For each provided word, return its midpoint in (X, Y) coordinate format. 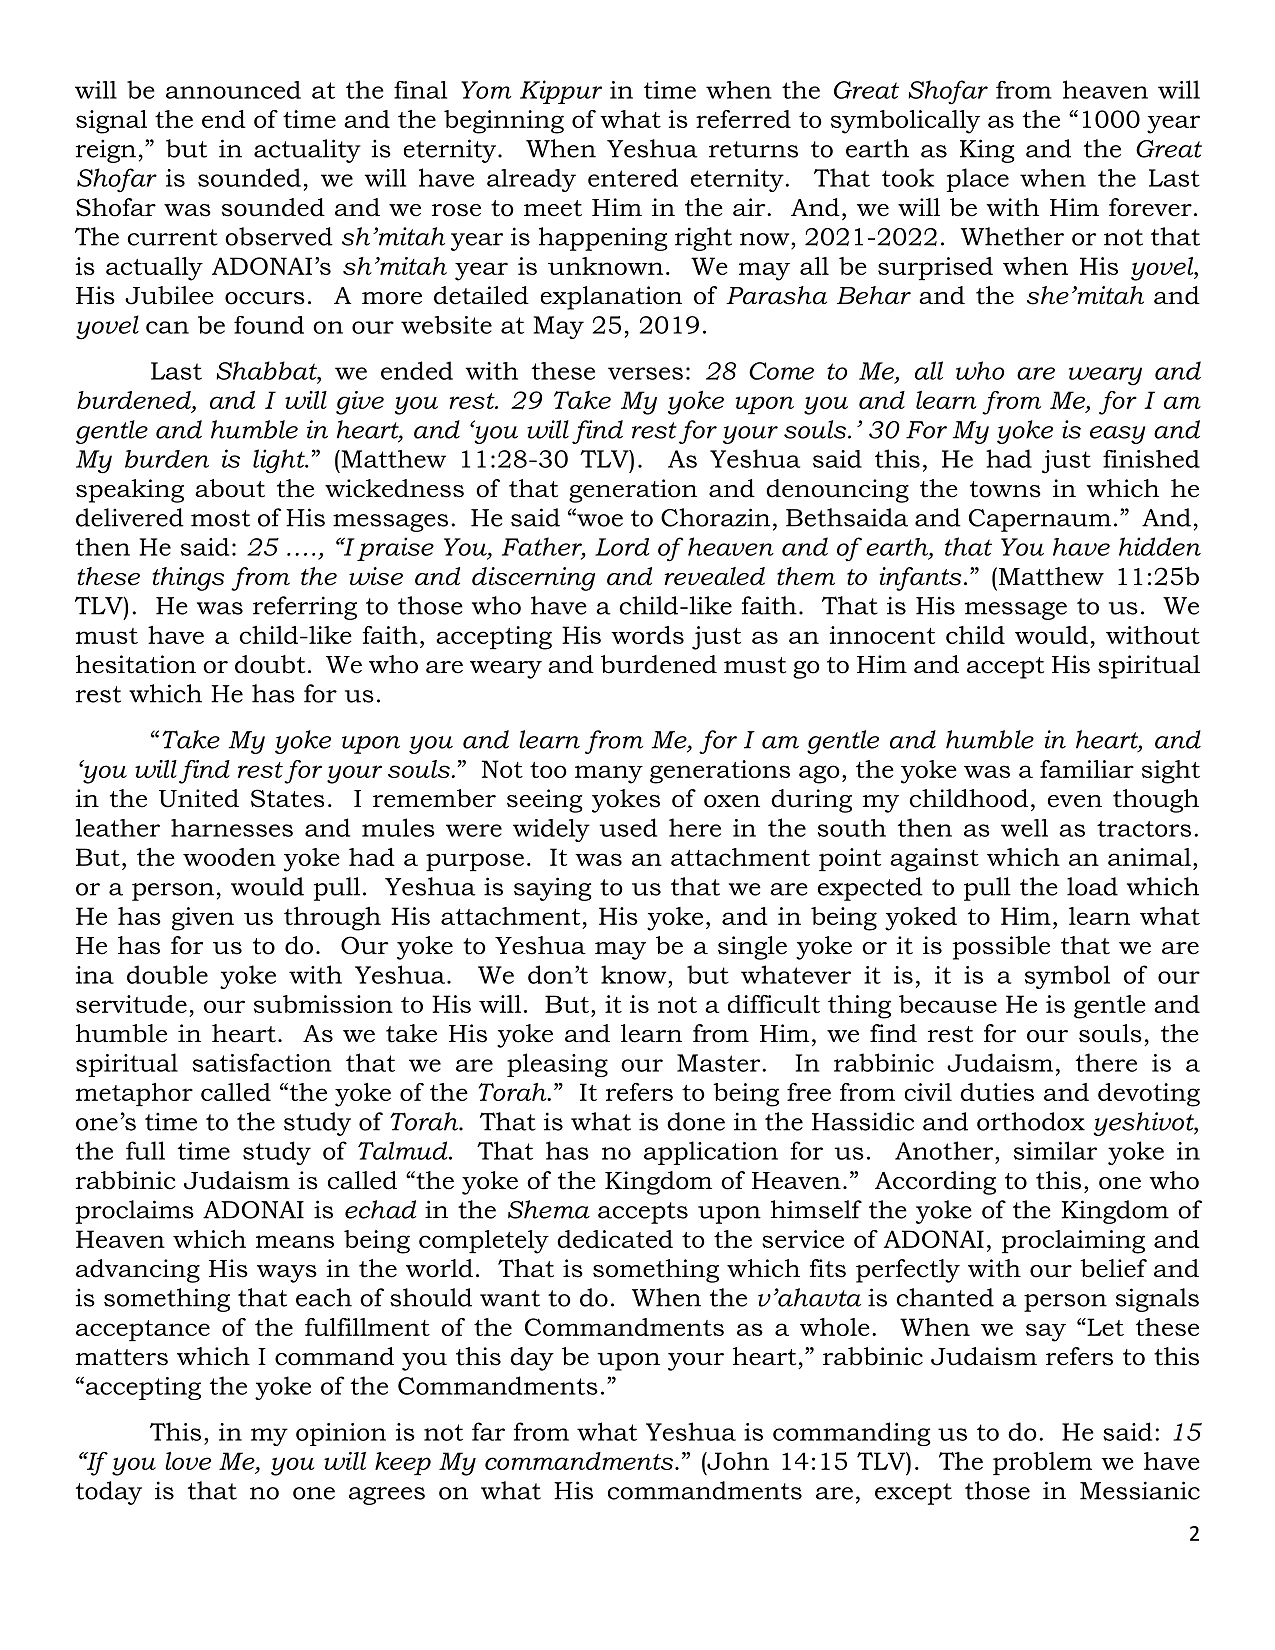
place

==

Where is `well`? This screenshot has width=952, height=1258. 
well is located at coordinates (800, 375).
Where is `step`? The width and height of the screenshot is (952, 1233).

▸ **What this task involves**
Quote the material above, starting with the line that contains "has width=952, height=1258." and going on through the line that contains "is (952, 1233).", both included.

▸ **Answer to this task**
Where is `well`? This screenshot has width=952, height=1258. 
well is located at coordinates (800, 375).
Where is `step`? The width and height of the screenshot is (952, 1233).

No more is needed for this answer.